Narasumber lain, mantan wartawan Tempo Linda Djalil juga mengemukakan hal senada. Begitu arah kebudayaan ditentukan oleh penguasa dengan mengupayakan kebudayaan dilepas dari pendidikan dan menyatu dengan kepariwisataan, maka tamatlah riwayat dan mulailah ukuran dagang dan selera pasar berlaku maju. Bukan nurani dan bukan dari kacamata estetika lagi yang dilihat, tandasnya.

Dekan Fakultas Ilmu Budaya Universitas Indonesia, Bambang Wibawarta, juga menyorot soal misi kebudayaan Indoensia di luar negeri yang salah kaprah. Kalau yang dikirim tarian dan fashion show, itu bukan misi kebudayaan. Akan tetapi, misi tari-tarian dan fashion show, katanya.

Peneliti Hilmar Farid Maulana dalam pandangan lain mengatakan, keberadan bangsa Indonesia yang selama ini cenderung semakin merosot, tak lepas dari masalah kebudayaan. Karena itu, strategi kebudayaan penting. Yang lebih penting lagi, bagaimana memperkuat komitmen, ujarnya.

Dipertanyakan
Hardi dan Bambang mempertanyakan tindak lanjut dari Kongres Kebudayaan yang sudah berkali-kali diselenggarakan. K ongres Kebudayaan yang menghabiskan anggaran negara yang relatif besar, bahkan untuk Kongres Kebudayaan yang akan digelar tahun 2014, sudah di rancang anggarannya sekitar Rp5 miliar.

Kongres Kebudayaan sering diadakan, namun apa yang menjadi keputusan jarang ditindaklanjuti. Strategi kebudayaan yang selalu jadi pembahasan, merupakan jantung hidup kita. Karena itu, apa yang sudah menjadi keputusan kongres, harus diimplementasikan, paparnya.

Lain halnya dengan Hardi, menurut dia strategi kebudayaan memang diperlukan, tapi tidak di zaman sekarang. Strategi kebudayaan diperlukan hanya untuk era Orde Baru.

Sekarang itu yang diperlukan marketing of culture , memberdayakan kebudayaan. Ini yang tidak dimiliki Budpar, katanya.

Hardi menyontohkan Kroasia. Negara berpenduduk sekitar 5 juta jiwa ini bisa dikunjungi 12 juta wisatawan asing setahun. Kebudayaan yang tumbuh dan berkembang dikemas menarik dan menjadi daya tarik wisatawan. Sementara Indonesia, yang berpenduduk 238 juta jiwa, hanya dikunjungi turis asing sekitar 6 juta orang setahun.
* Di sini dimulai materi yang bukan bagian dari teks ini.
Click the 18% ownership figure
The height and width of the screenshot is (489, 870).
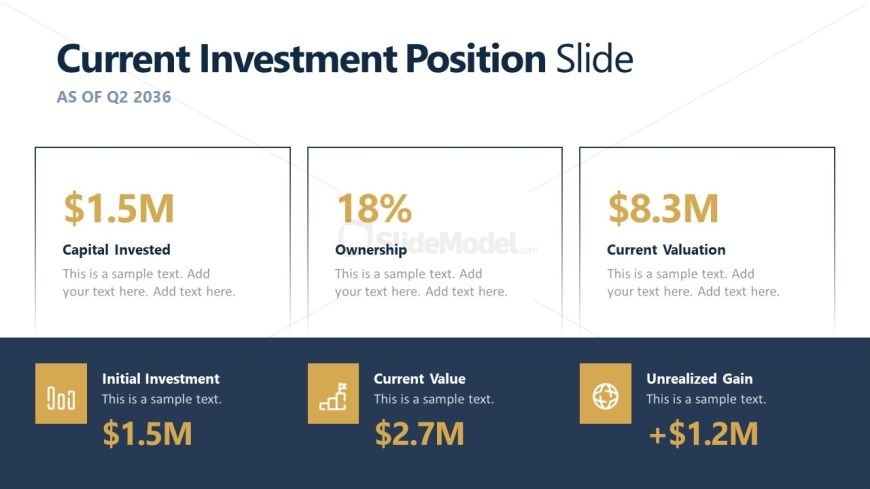tap(375, 209)
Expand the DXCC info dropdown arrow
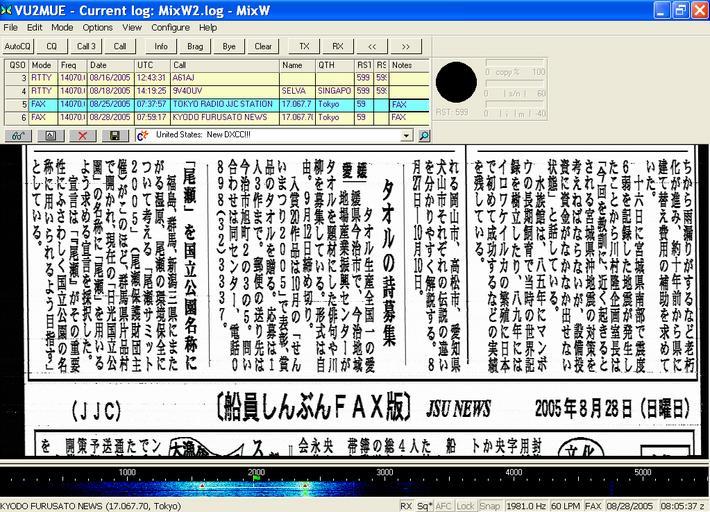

Tak hanya soal implementasi hasil kongres yang dipertanyakan. Linda Djalil mempertanyakan dan menyorot dengan tajam budaya yang berkembang di dalam dunia pendidikan dan dalam keseharian masyarakat. Seperti tak adanya budaya malu, budaya politik, budaya antre, budaya sinterklas, budaya kerja, dan tak adanya budaya kreatif.

Malu rasanya bila kita mengamati bangsa Jepang bekerja dengan etos yang amat tinggi. Bagaimana negeri Cina yang beberapa puluh tahun lalu masih gersang kini bisa melaju pesat. Juga kehebatan laju ekonomi Malaysia yang banyak menampung tenaga kerja kita, ungkap Linda.